[Collected data entries]
+++++

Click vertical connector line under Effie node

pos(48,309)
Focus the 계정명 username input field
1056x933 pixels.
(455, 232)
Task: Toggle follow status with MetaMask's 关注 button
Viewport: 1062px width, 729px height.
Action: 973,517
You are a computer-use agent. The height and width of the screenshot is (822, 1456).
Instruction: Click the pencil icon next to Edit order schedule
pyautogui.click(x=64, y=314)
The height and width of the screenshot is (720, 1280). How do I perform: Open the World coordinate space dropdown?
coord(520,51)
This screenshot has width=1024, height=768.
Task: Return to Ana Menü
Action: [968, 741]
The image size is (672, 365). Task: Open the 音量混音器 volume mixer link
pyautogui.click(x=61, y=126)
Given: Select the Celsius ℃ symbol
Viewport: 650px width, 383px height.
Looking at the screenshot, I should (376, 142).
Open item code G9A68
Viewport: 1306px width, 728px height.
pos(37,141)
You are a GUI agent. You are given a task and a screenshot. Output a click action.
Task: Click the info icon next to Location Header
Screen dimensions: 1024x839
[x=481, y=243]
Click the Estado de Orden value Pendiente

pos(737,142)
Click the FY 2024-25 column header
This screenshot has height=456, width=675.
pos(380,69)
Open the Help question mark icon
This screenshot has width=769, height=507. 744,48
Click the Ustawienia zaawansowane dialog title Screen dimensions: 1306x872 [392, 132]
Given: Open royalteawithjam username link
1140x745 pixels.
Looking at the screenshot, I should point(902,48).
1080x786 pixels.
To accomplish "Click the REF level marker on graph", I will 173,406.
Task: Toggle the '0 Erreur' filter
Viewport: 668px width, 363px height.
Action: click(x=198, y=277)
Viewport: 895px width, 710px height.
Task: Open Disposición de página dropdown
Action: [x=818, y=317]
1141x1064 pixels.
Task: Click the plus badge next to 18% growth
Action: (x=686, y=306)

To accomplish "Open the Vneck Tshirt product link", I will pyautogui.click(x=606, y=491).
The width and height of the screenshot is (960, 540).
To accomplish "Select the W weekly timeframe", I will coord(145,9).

+++++

* PROBLEM REQUIREMENTS: Looking at the entries above, copy out every line in which "will" occurs.

* TASK SOLUTION:
To accomplish "Click the REF level marker on graph", I will 173,406.
To accomplish "Open the Vneck Tshirt product link", I will pyautogui.click(x=606, y=491).
To accomplish "Select the W weekly timeframe", I will coord(145,9).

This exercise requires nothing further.